• **Assigned task**: Starting at the top of the entries below, set down every line exactly, please, until you reach the line with "Click the white current price label 0.75982", which is included too.
START Information
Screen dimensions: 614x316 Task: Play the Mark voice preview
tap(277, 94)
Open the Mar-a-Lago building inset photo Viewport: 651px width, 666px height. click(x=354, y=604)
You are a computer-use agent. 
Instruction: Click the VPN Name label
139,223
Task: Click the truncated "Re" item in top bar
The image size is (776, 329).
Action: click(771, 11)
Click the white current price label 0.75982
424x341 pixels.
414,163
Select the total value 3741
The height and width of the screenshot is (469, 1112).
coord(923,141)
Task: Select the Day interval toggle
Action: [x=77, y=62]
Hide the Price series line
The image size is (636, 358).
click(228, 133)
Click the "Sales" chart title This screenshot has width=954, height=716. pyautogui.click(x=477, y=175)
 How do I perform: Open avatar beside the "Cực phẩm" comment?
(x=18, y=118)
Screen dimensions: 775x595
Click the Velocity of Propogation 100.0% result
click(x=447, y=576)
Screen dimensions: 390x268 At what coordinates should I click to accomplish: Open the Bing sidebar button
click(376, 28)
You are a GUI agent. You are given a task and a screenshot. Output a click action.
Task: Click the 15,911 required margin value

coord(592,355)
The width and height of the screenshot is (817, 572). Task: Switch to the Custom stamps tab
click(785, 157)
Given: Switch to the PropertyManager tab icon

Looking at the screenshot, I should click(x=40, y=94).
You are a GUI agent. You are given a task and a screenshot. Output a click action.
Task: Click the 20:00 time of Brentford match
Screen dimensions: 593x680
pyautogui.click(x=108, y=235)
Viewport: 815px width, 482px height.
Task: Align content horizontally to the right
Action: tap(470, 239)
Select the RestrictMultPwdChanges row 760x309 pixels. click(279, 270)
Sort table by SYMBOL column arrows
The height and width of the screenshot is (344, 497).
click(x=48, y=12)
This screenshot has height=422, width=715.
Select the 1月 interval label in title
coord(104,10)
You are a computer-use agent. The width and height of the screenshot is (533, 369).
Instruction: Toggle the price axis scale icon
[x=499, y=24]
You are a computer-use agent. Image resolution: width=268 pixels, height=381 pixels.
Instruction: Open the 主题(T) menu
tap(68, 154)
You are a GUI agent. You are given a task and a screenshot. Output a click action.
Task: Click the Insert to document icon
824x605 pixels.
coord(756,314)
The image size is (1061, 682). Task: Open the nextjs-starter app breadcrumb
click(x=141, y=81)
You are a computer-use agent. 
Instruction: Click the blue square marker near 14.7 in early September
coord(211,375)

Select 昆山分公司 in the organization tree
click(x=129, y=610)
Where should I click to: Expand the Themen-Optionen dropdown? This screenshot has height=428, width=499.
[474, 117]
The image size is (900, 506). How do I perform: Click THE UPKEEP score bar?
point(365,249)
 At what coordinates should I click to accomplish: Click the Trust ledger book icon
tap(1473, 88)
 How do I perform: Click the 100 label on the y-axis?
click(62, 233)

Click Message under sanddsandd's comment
END Information
• **Response area**:
Screen dimensions: 614x316 Task: Play the Mark voice preview
tap(277, 94)
Open the Mar-a-Lago building inset photo Viewport: 651px width, 666px height. click(x=354, y=604)
You are a computer-use agent. 
Instruction: Click the VPN Name label
139,223
Task: Click the truncated "Re" item in top bar
The image size is (776, 329).
Action: click(771, 11)
Click the white current price label 0.75982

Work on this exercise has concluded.